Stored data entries
[Start of Attachment]

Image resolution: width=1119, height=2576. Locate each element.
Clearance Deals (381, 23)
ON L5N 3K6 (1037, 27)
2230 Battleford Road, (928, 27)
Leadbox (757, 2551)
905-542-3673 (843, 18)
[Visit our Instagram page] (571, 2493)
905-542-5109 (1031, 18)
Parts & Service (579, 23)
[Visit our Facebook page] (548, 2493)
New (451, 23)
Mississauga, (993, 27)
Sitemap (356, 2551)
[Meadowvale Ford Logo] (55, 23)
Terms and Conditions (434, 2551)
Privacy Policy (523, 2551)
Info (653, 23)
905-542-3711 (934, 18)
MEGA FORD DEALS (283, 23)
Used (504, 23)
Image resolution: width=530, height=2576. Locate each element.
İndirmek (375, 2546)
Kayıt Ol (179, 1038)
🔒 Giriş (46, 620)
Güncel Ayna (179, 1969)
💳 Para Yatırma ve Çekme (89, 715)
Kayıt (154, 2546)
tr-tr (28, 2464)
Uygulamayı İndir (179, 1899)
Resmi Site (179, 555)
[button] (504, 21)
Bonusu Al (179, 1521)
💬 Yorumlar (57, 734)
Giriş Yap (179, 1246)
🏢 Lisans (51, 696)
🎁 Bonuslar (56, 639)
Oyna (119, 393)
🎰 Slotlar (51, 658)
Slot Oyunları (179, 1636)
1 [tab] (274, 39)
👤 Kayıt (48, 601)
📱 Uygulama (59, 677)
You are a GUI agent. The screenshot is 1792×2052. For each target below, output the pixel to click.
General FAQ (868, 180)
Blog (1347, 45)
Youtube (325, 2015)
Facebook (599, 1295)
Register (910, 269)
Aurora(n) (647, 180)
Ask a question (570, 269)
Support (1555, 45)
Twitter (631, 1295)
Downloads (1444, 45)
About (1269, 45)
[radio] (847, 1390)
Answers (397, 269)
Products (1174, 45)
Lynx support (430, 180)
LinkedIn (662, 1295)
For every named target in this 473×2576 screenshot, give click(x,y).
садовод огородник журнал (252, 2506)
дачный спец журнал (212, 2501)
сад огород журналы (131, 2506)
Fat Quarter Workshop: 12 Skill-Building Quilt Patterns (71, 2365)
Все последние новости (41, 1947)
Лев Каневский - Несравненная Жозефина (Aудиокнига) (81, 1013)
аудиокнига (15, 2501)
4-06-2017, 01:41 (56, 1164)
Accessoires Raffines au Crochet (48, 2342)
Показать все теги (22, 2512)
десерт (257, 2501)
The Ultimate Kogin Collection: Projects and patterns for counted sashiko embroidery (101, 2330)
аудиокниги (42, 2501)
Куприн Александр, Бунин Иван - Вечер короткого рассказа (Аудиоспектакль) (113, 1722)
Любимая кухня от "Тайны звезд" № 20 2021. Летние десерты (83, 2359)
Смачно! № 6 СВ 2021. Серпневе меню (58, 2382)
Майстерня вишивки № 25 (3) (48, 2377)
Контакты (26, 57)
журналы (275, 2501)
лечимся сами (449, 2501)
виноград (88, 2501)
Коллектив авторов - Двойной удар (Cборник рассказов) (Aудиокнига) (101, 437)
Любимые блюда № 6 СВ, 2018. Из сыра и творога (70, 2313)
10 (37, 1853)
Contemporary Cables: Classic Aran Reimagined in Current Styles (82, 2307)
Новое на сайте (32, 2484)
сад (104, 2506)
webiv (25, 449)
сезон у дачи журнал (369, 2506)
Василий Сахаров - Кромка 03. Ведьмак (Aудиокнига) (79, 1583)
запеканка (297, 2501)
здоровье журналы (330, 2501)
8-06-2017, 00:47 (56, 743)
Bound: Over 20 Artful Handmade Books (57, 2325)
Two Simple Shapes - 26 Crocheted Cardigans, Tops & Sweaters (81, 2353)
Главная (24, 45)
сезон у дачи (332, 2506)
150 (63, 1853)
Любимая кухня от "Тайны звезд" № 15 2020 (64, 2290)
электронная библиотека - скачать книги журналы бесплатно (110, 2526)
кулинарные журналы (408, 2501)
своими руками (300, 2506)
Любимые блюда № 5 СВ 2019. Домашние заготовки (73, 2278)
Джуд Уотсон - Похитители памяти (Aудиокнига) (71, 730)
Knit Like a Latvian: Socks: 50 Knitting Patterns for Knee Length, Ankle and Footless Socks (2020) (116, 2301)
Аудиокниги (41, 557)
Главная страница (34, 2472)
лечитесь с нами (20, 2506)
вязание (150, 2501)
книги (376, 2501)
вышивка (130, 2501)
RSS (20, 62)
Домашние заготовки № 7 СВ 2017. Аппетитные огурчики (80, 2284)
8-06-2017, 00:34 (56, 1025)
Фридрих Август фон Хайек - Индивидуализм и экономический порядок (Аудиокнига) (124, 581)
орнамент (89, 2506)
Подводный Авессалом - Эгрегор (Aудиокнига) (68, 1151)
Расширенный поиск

[End of Attachment]

With the line holding "[Visit our Facebook page] (548, 2493)" as the first and the line holding "[button] (504, 21)" as the last, set down that range of the entries above exactly, and nothing else.

Result of this exercise:
[Visit our Facebook page] (548, 2493)
New (451, 23)
Mississauga, (993, 27)
Sitemap (356, 2551)
[Meadowvale Ford Logo] (55, 23)
Terms and Conditions (434, 2551)
Privacy Policy (523, 2551)
Info (653, 23)
905-542-3711 (934, 18)
MEGA FORD DEALS (283, 23)
Used (504, 23)
Image resolution: width=530, height=2576. Locate each element.
İndirmek (375, 2546)
Kayıt Ol (179, 1038)
🔒 Giriş (46, 620)
Güncel Ayna (179, 1969)
💳 Para Yatırma ve Çekme (89, 715)
Kayıt (154, 2546)
tr-tr (28, 2464)
Uygulamayı İndir (179, 1899)
Resmi Site (179, 555)
[button] (504, 21)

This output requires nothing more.